Task statement
Return each line of the material below exactly as it appears, leaving out the pictures.
** START Entries shown **
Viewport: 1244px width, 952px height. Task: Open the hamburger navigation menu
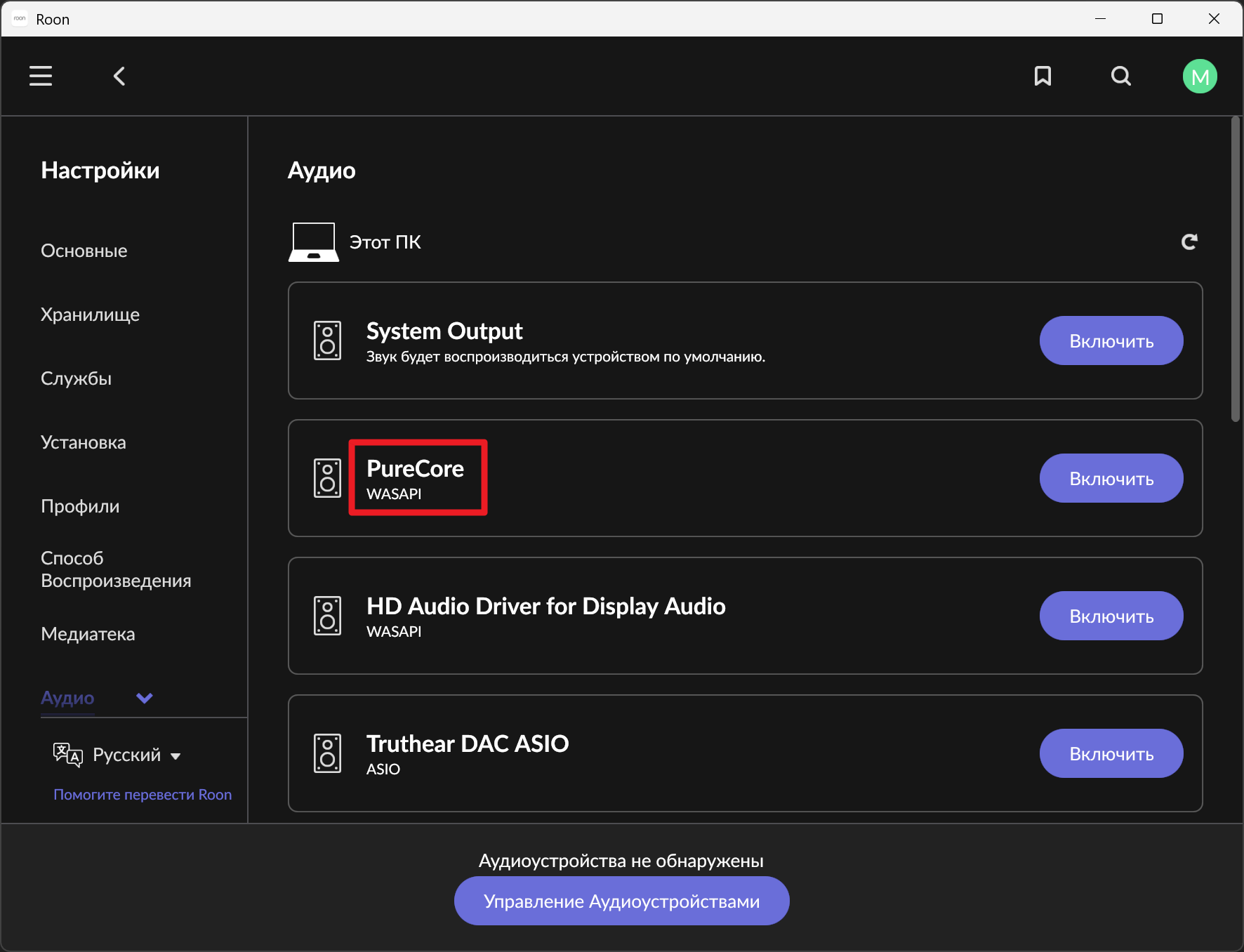point(41,76)
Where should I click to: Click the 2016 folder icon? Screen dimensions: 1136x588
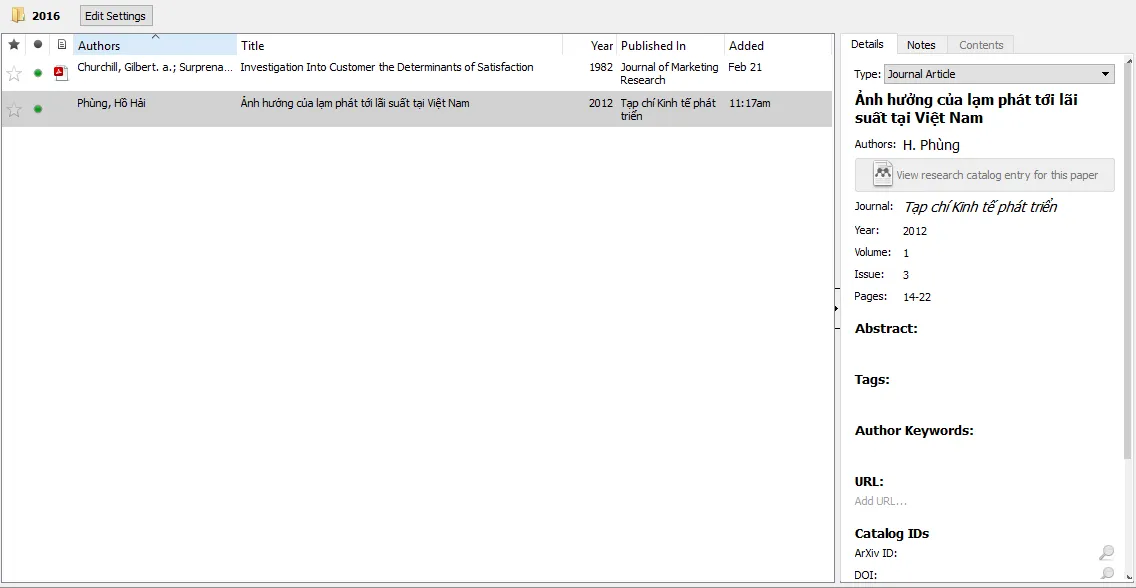pyautogui.click(x=18, y=16)
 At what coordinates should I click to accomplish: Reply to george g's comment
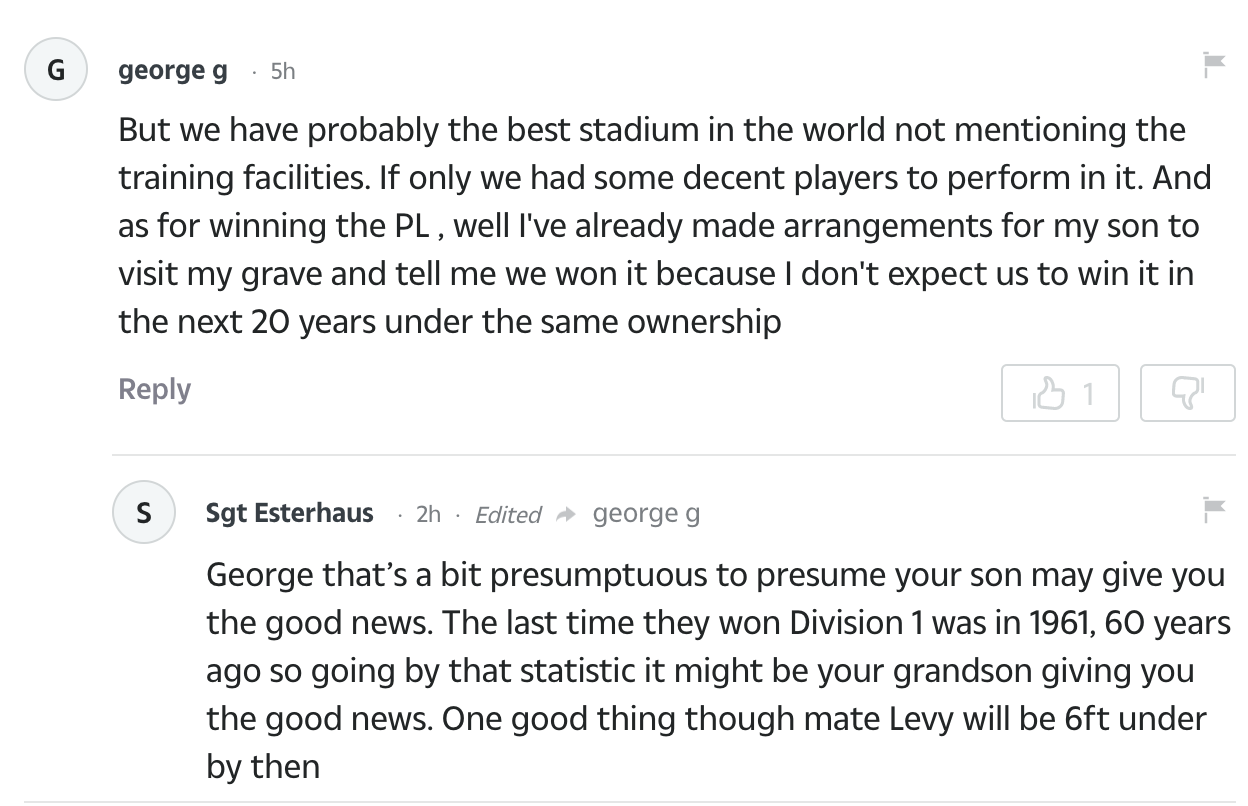click(x=154, y=389)
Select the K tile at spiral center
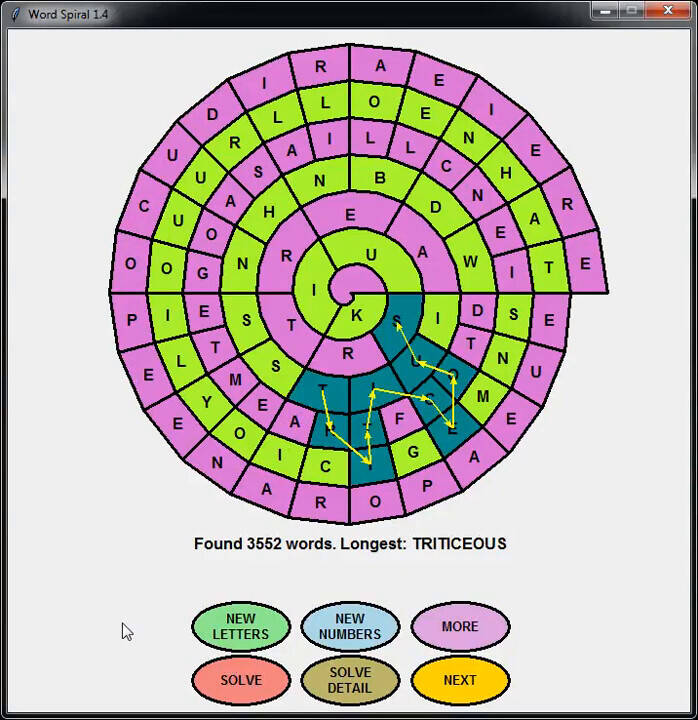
** END Entries shown **
The solution
Viewport: 1244px width, 952px height. Task: Open the hamburger navigation menu
point(41,76)
Where should I click to: Click the 2016 folder icon? Screen dimensions: 1136x588
pyautogui.click(x=18, y=16)
 At what coordinates should I click to accomplish: Reply to george g's comment
click(x=154, y=389)
Select the K tile at spiral center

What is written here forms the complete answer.